───── DATASET EXCERPTS ─────

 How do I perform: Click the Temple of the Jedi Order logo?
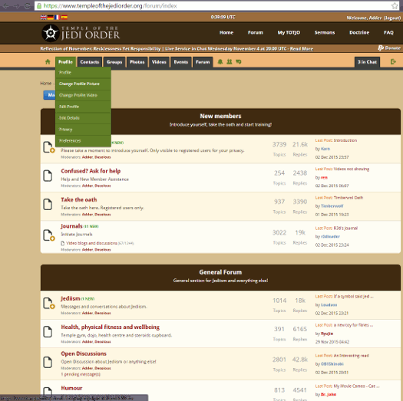click(81, 33)
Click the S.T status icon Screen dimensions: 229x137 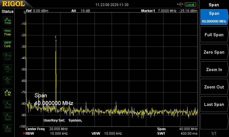pos(8,69)
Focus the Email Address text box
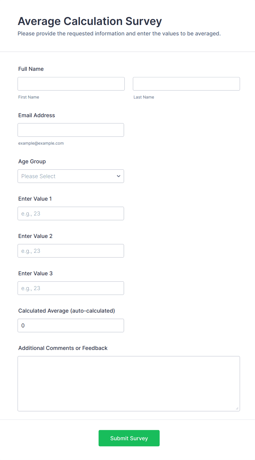 [x=71, y=130]
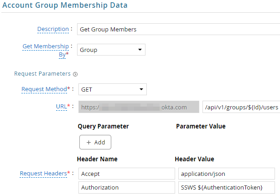Edit the Description field Get Group Members
The height and width of the screenshot is (195, 280).
point(179,29)
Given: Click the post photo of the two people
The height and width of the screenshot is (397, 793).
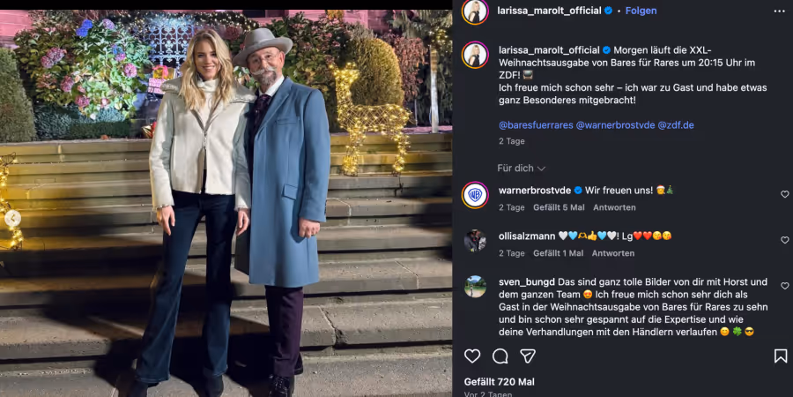Looking at the screenshot, I should [x=227, y=203].
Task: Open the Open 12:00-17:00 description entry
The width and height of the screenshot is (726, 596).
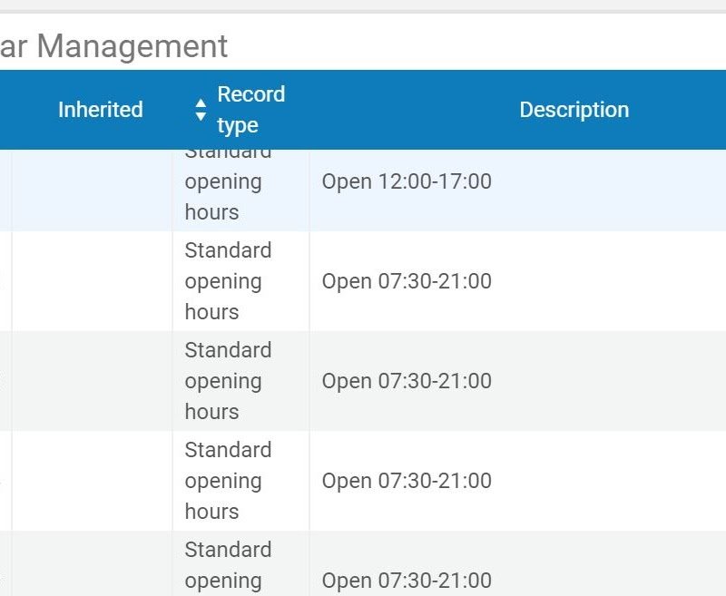Action: (x=407, y=181)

─────

_EXERCISE BRIEF_:
The expected output is an exact retyping of the lines from the line with "The width and" through the last line of the data, with both ends kept and the pictures dropped.

_ANSWER FOR THE TASK_:
The width and height of the screenshot is (726, 596).
Action: (x=407, y=181)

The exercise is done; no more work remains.